THIRD AMENDMENT AND SUPPLEMENT
TO CREDIT AGREEMENT
(364-Day Credit Facility)
THIS THIRD AMENDMENT AND SUPPLEMENT TO CREDIT AGREEMENT (this "Third Amendment") is made and
entered into effective as of the 31st day of July, 2002 (the "Third Amendment Effective Date"), among
ENTERPRISE PRODUCTS OPERATING L.P., a Delaware limited partnership ("Borrower"); WACHOVIA BANK, NATIONAL
ASSOCIATION (formerly known as First Union National Bank), as administrative agent (in such capacity, the
"Administrative Agent") for each of the lenders (the "Lenders") that is a signatory or which becomes
a signatory to the hereinafter defined Credit Agreement; and the Lenders party hereto.
R E C I T A L S:
A. On November 17, 2000, the Borrower, the Lenders and the Administrative Agent entered into a certain
Credit Agreement (as amended and supplemented by First Amendment and Supplement to Credit Agreement dated
November 6, 2001, effective as of November 16, 2001, and as further amended and supplemented by Second Amendment
and Supplement to Credit Agreement dated as of April 24, 2002, the "Credit Agreement") whereby, upon the
terms and conditions therein stated, the Lenders agreed to make certain Loans (as defined in the Credit
Agreement) and extend certain credit to the Borrower.

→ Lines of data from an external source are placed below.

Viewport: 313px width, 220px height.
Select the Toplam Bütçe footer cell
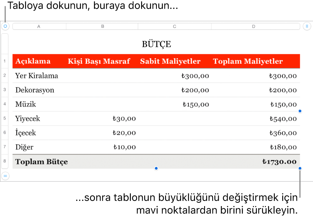click(x=41, y=161)
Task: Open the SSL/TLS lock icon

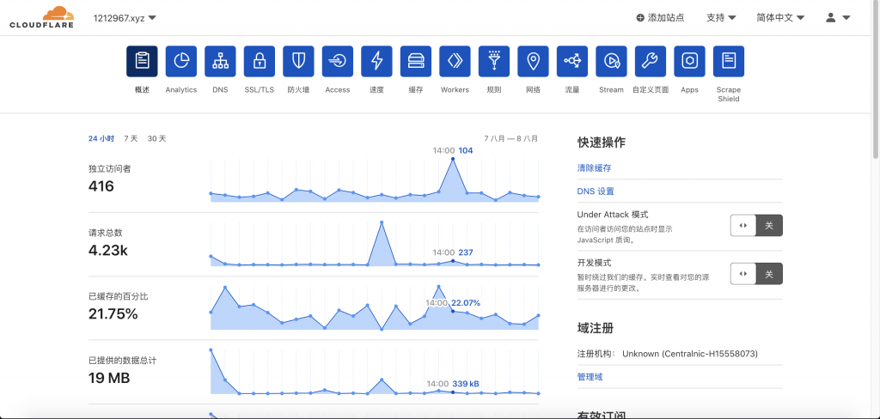Action: [260, 61]
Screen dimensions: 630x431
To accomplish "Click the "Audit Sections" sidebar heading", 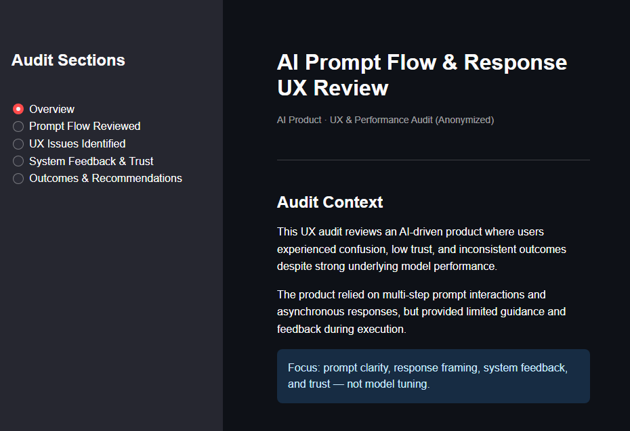I will pyautogui.click(x=68, y=60).
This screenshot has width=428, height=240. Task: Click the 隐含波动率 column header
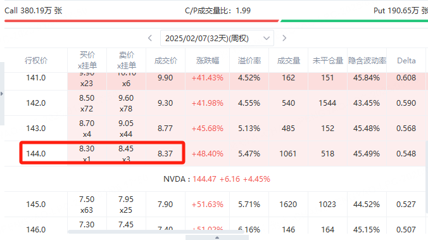pos(367,61)
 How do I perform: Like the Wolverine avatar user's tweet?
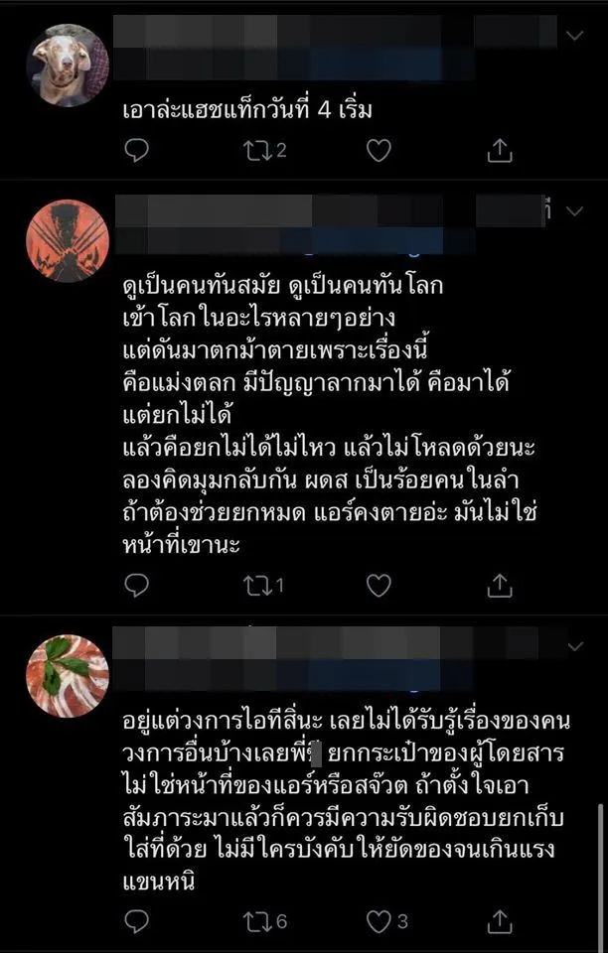(x=379, y=586)
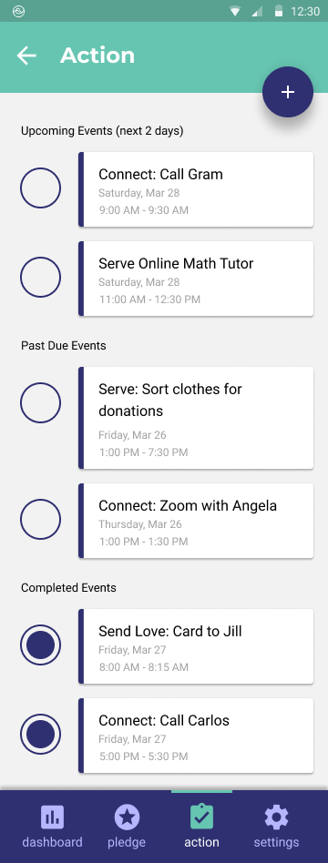Open the Send Love: Card to Jill card

coord(196,646)
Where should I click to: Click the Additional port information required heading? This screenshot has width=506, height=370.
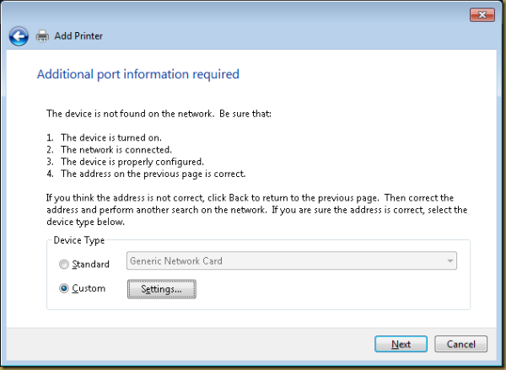click(138, 74)
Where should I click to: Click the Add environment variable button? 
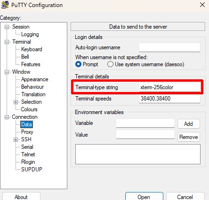pyautogui.click(x=189, y=124)
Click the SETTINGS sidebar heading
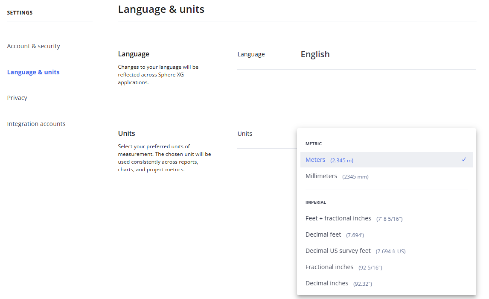The height and width of the screenshot is (299, 489). pyautogui.click(x=20, y=13)

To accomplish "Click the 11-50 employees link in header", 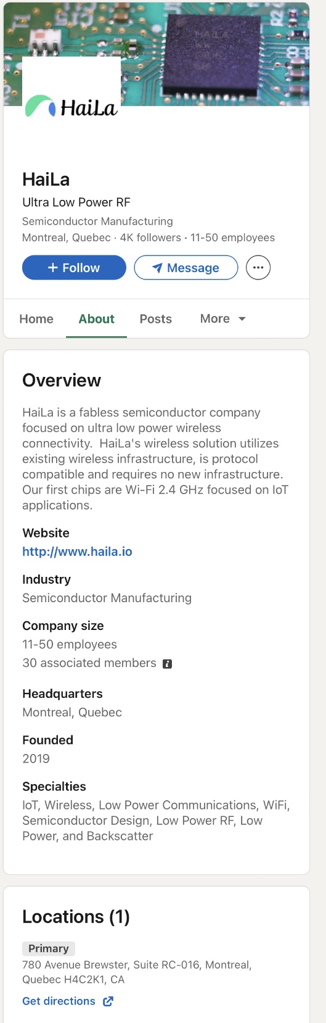I will 232,238.
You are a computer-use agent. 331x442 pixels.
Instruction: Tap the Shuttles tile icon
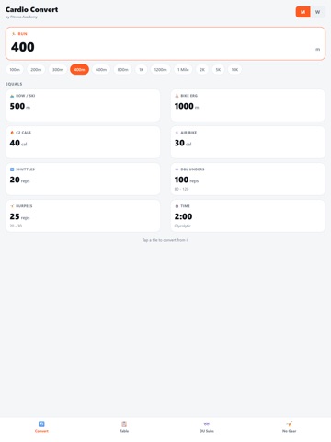pos(12,169)
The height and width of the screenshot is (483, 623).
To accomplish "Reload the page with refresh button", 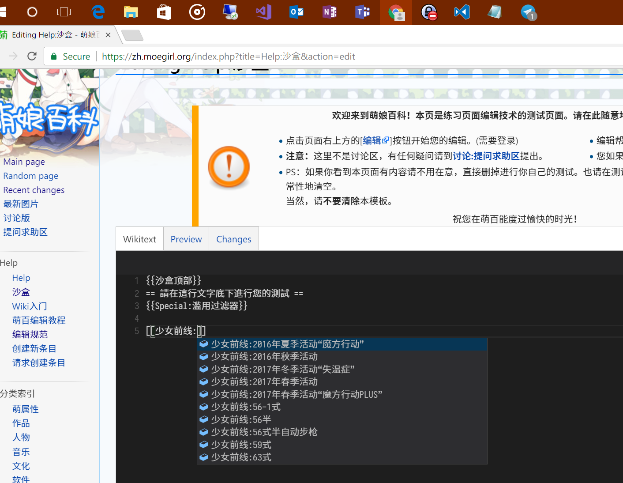I will click(32, 56).
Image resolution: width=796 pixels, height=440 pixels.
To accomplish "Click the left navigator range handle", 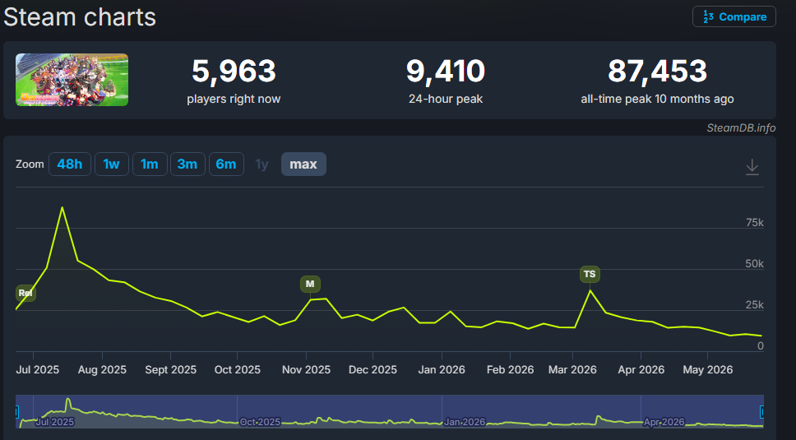I will [16, 411].
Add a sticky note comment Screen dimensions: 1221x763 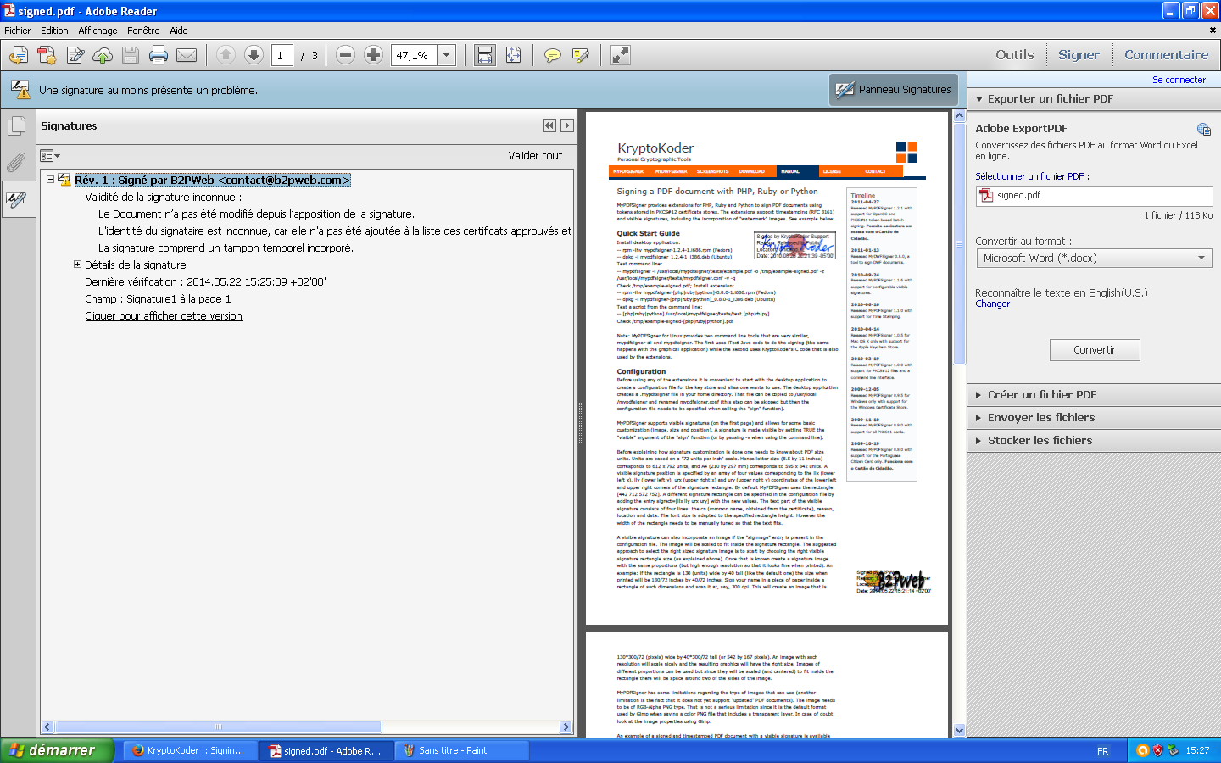click(552, 56)
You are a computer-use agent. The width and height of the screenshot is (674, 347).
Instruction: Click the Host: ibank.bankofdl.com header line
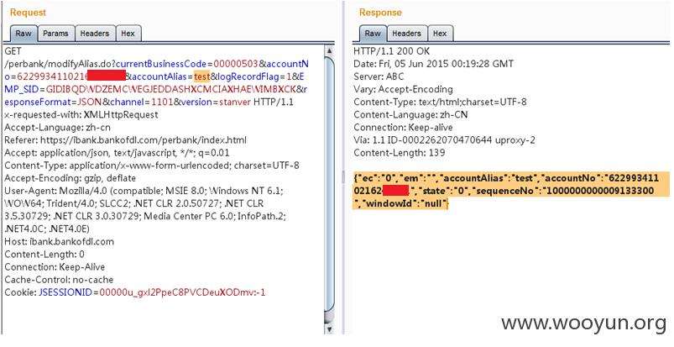[x=60, y=242]
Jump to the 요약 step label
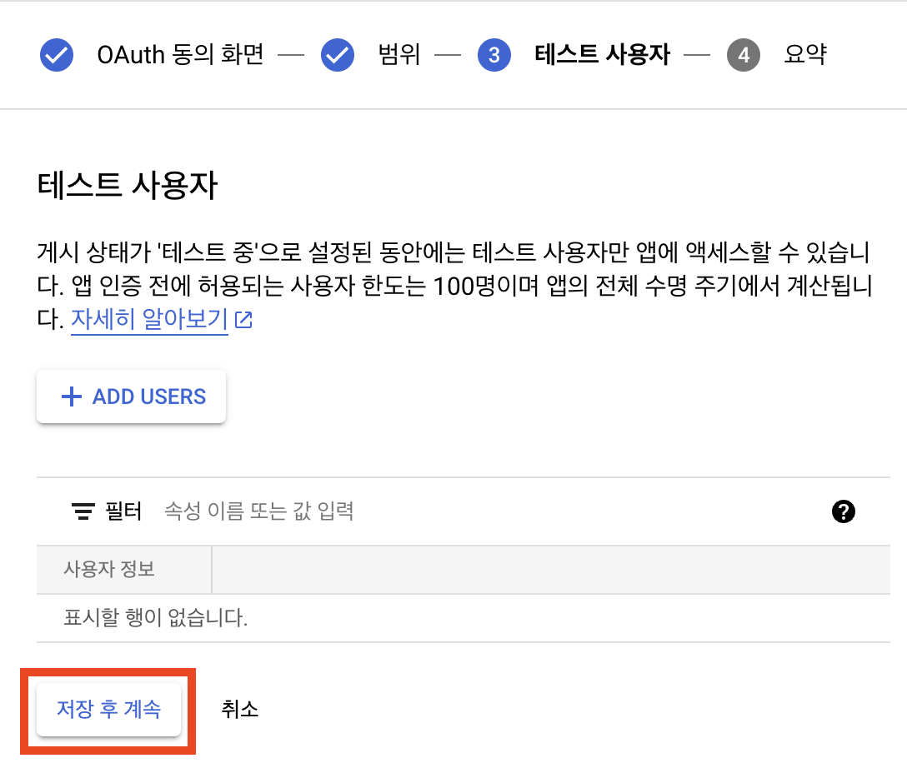Screen dimensions: 907x768 (x=805, y=56)
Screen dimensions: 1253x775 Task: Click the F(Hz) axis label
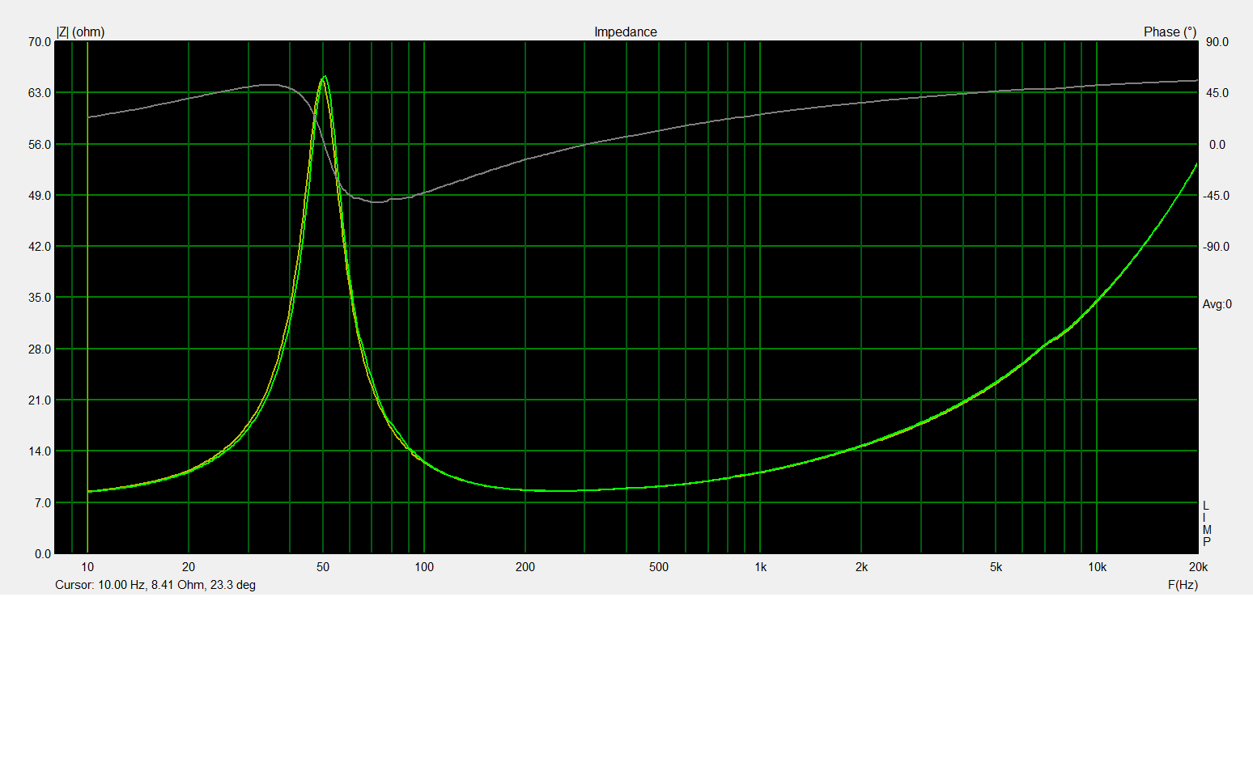pyautogui.click(x=1183, y=585)
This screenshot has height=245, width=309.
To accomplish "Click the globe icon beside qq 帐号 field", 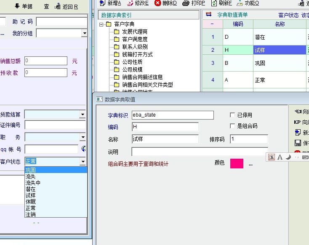I will [x=83, y=149].
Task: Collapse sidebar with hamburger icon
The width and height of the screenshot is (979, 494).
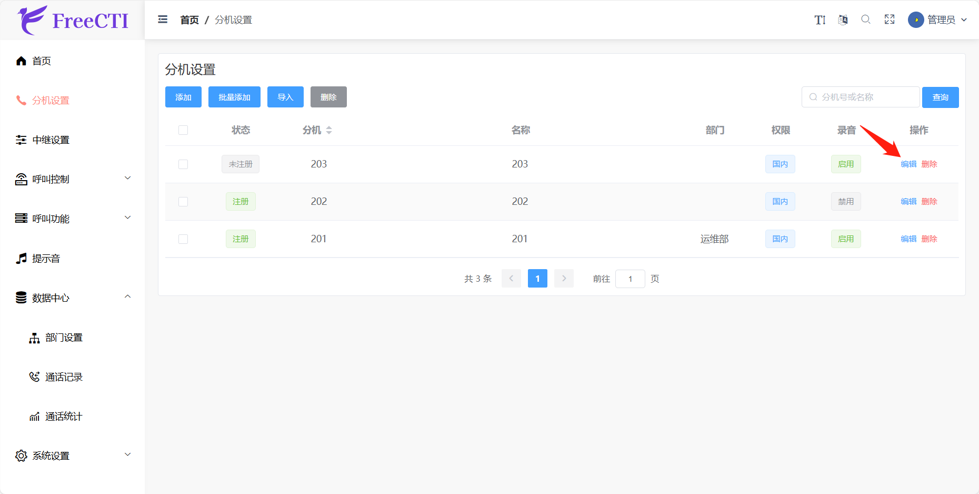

B. The parties hereto mutually desire to further amend the Credit Agreement as hereinafter set forth.
NOW, THEREFORE, in consideration of the mutual covenants and agreements herein contained, the Borrower,
the Lenders party hereto and the Administrative Agent hereby agree as follows:
1. Certain Definitions.
1.1 Terms Defined Above. As used in this Third Amendment, the terms "Administrative Agent",
"Borrower", "Credit Agreement", "Third Amendment" and "Third Amendment Effective Date", shall have the meanings
indicated above.
1.2 Terms Defined in Agreement. Unless otherwise defined herein, all terms beginning with a capital
letter which are defined in the Credit Agreement shall have the same meanings herein as therein unless the
context hereof otherwise requires.
2. Amendments to Credit Agreement.
2.1 Defined Terms. The term "Agreement," as defined in Section 1.02 of the Credit Agreement, is
hereby amended to mean the Credit Agreement, as amended and supplemented by this Third Amendment and as the same
may from time to time be further amended or supplemented.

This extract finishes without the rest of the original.